Each line below from the one containing "Given: Click the Собрать" through the one containing "Screen dimensions: 877x486" is to be given again exactly, and no line outside that span.

→ Material for this exercise

-.-.-

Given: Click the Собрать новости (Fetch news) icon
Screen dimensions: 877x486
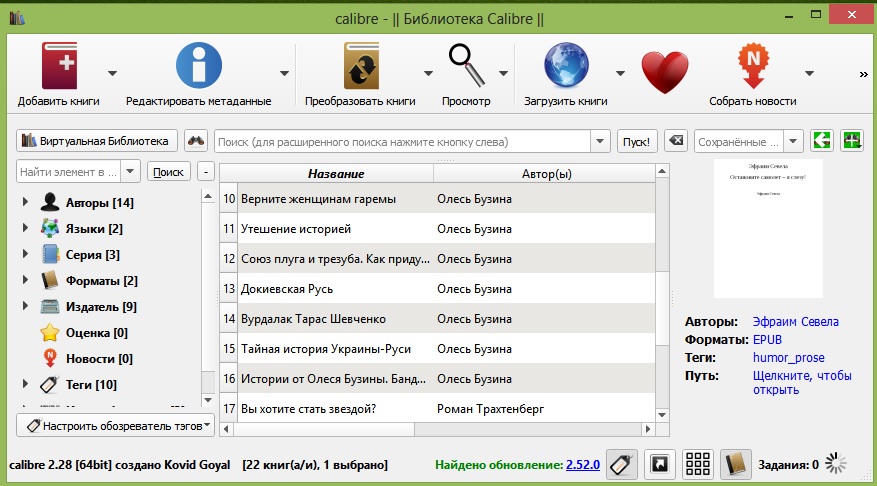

-.-.-

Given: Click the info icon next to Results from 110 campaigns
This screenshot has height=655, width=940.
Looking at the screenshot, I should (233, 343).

-.-.-

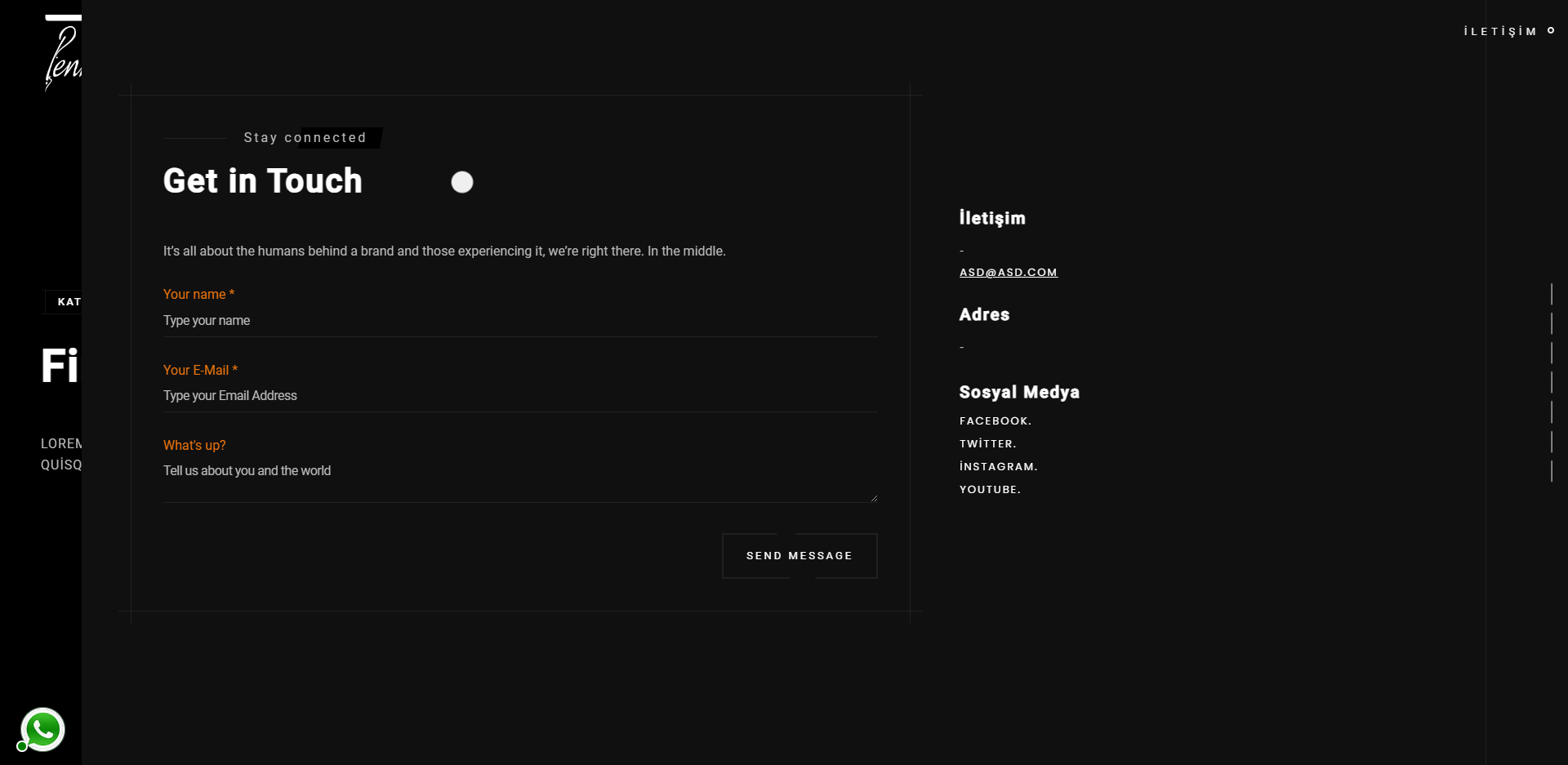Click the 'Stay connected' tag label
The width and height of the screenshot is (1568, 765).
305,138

-.-.-

→ Solution
Given: Click the Собрать новости (Fetch news) icon
Screen dimensions: 877x486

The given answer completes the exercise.